* [Exercise instructions]:
Rewrite the lines below with "breadcrumb link" swapped for "navigation link", keeping everything else the same. Leave the pictures out.

* [Records]:

— Begin —

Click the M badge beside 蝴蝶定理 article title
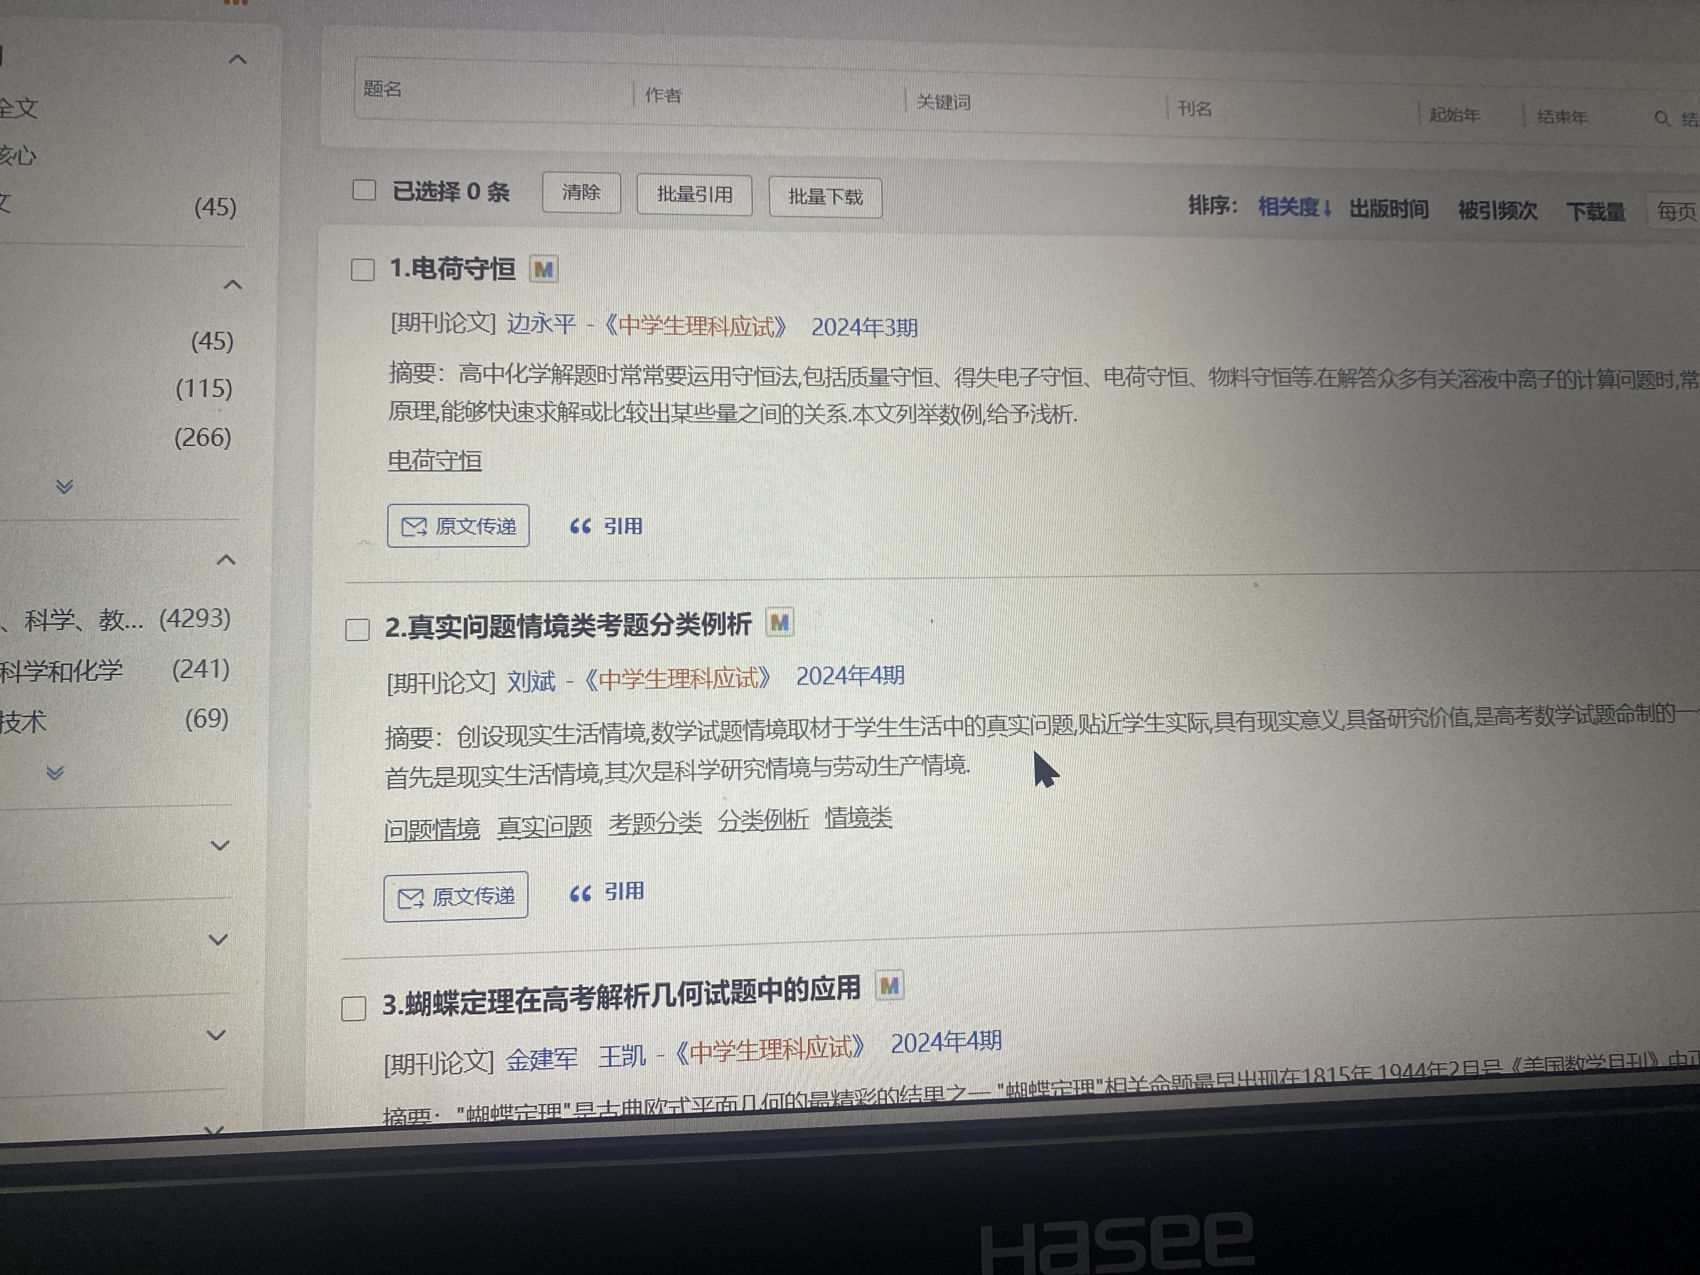Image resolution: width=1700 pixels, height=1275 pixels. [x=889, y=986]
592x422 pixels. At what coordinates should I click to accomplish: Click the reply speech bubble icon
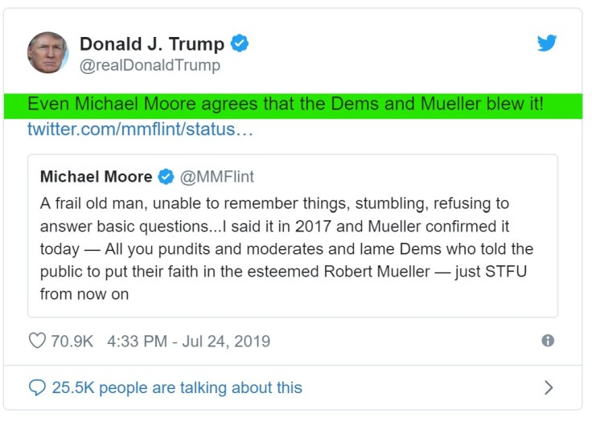tap(36, 387)
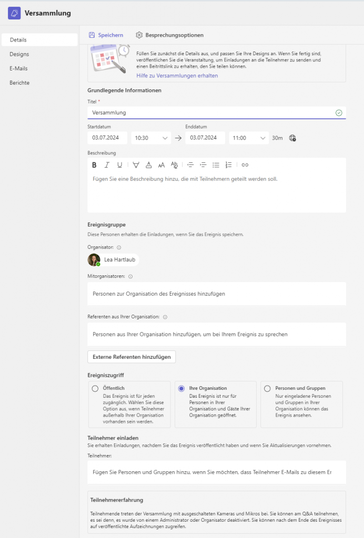Toggle underline formatting icon
Image resolution: width=364 pixels, height=538 pixels.
(x=119, y=165)
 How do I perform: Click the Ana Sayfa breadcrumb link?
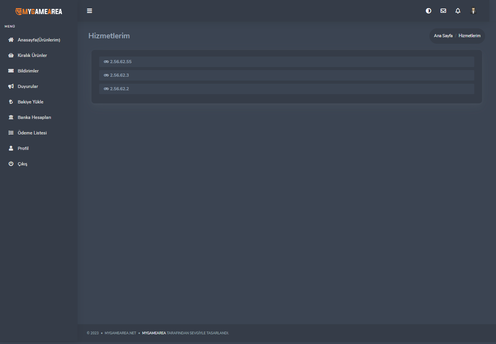[x=443, y=36]
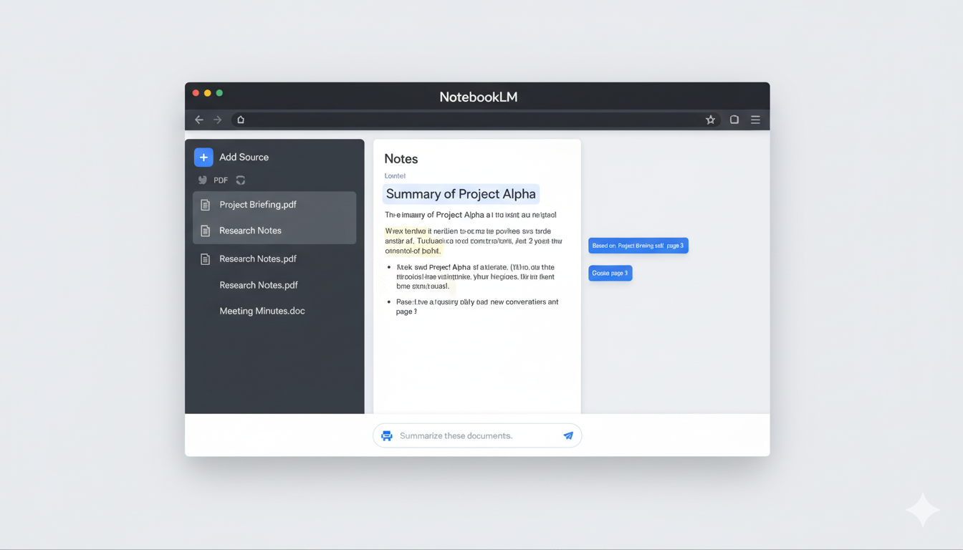Click the browser forward arrow
This screenshot has height=550, width=963.
(x=217, y=120)
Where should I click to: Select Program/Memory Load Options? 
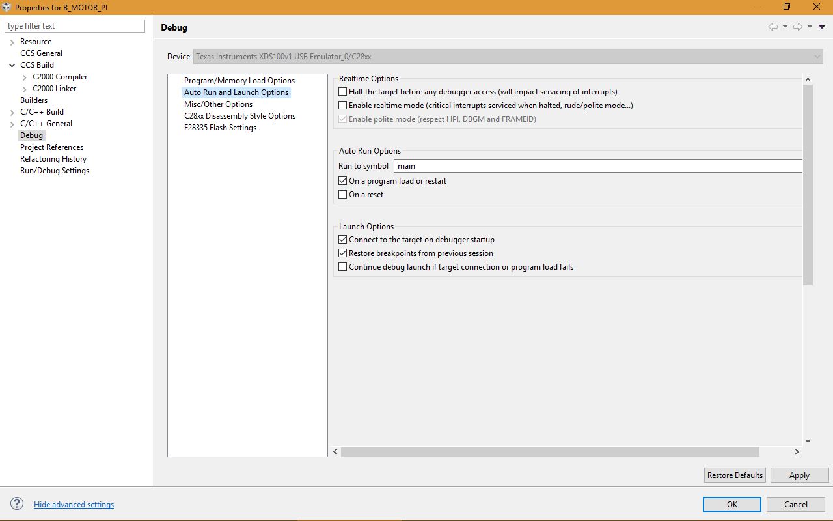(x=239, y=81)
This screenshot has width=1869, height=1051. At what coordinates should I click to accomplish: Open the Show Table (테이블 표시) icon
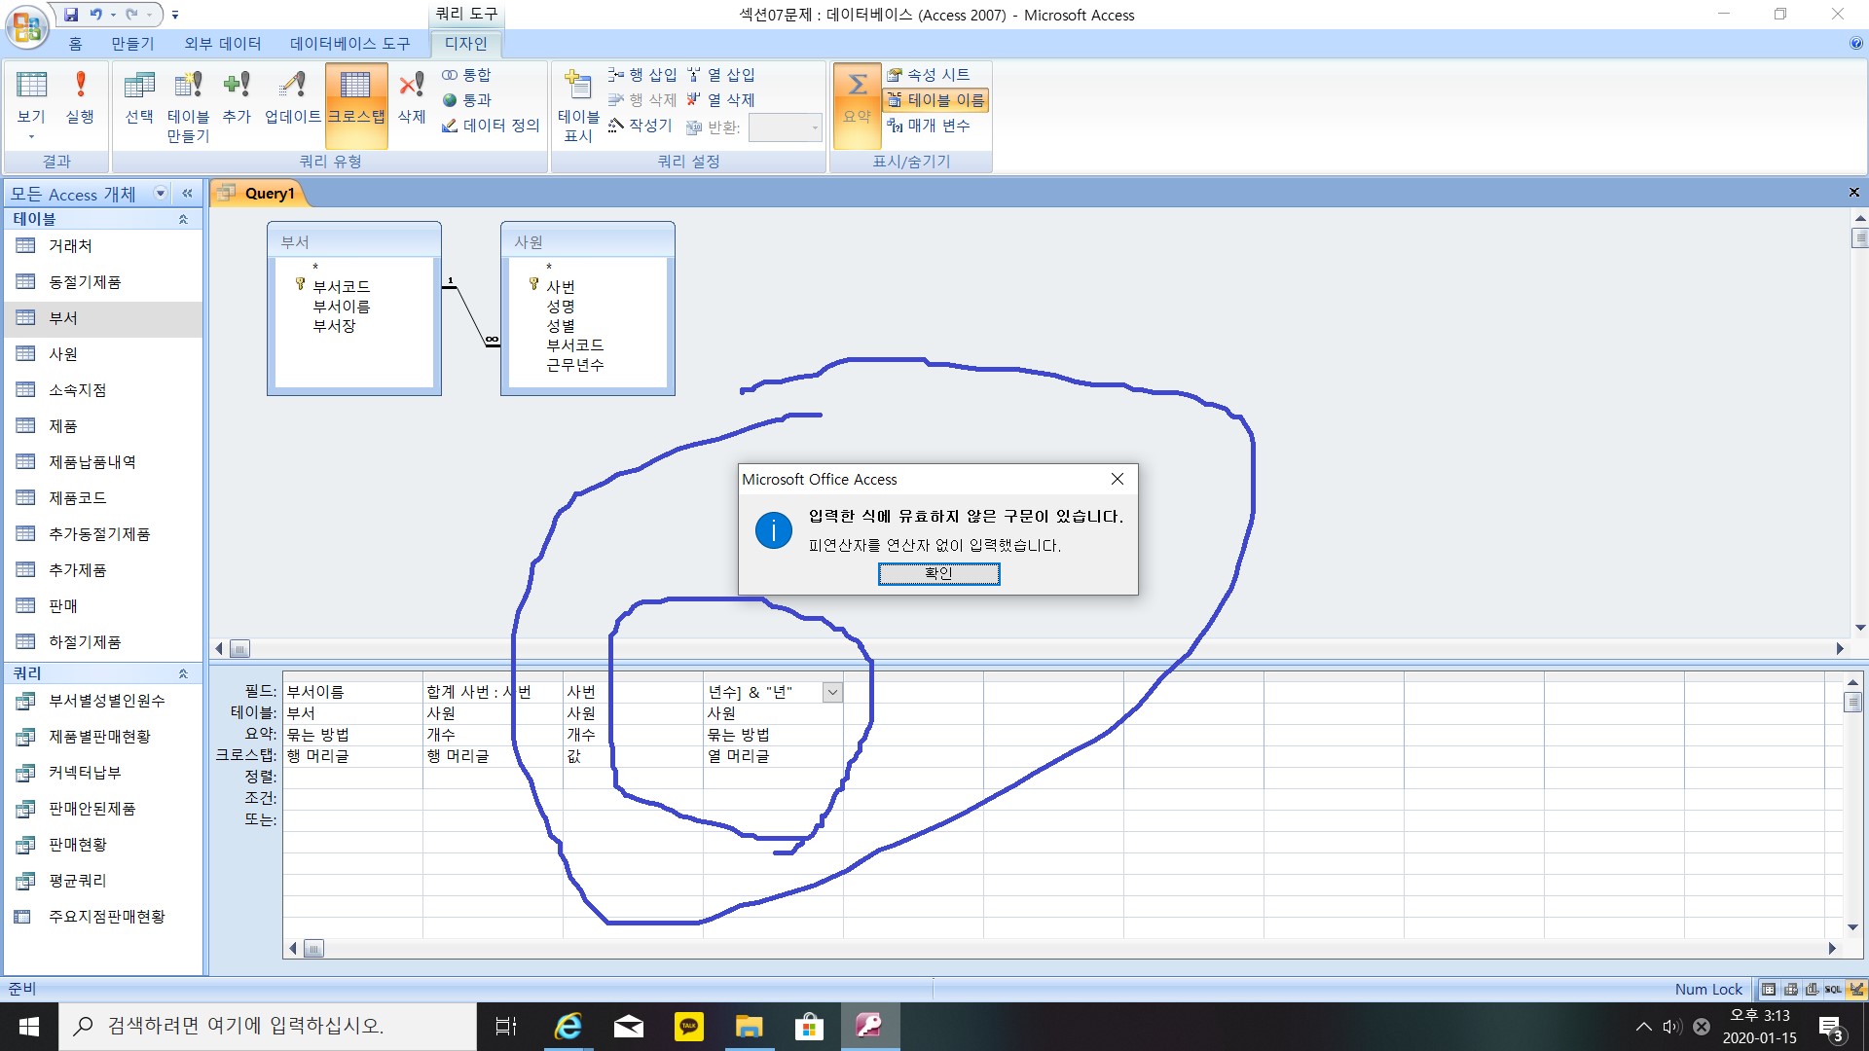click(x=578, y=105)
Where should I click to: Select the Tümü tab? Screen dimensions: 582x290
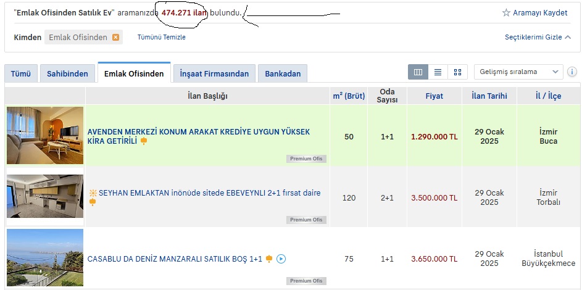[21, 74]
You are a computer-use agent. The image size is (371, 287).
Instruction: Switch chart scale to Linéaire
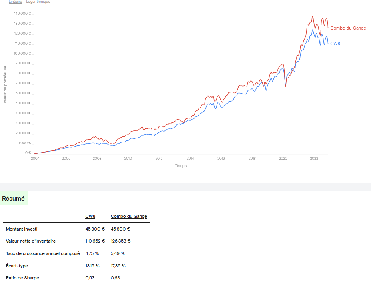[x=15, y=2]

— End —

* [Written response]:
Click the M badge beside 蝴蝶定理 article title
Image resolution: width=1700 pixels, height=1275 pixels. [x=889, y=986]
592x422 pixels. At what coordinates should I click to accomplish: Click the reply speech bubble icon
tap(36, 387)
Toggle underline formatting icon
Image resolution: width=364 pixels, height=538 pixels.
(x=119, y=165)
 How do I perform: Click the Ana Sayfa navigation link?
[x=443, y=36]
Click the browser forward arrow
This screenshot has height=550, width=963.
(x=217, y=120)
Where should I click to: Select Program/Memory Load Options? 
(x=239, y=81)
This screenshot has width=1869, height=1051. At what coordinates should I click to accomplish: Open the Show Table (테이블 표시) icon
click(x=578, y=105)
Where should I click to: Select the Tümü tab? Screen dimensions: 582x290
[21, 74]
You are a computer-use agent. The image size is (371, 287).
Instruction: Switch chart scale to Linéaire
[x=15, y=2]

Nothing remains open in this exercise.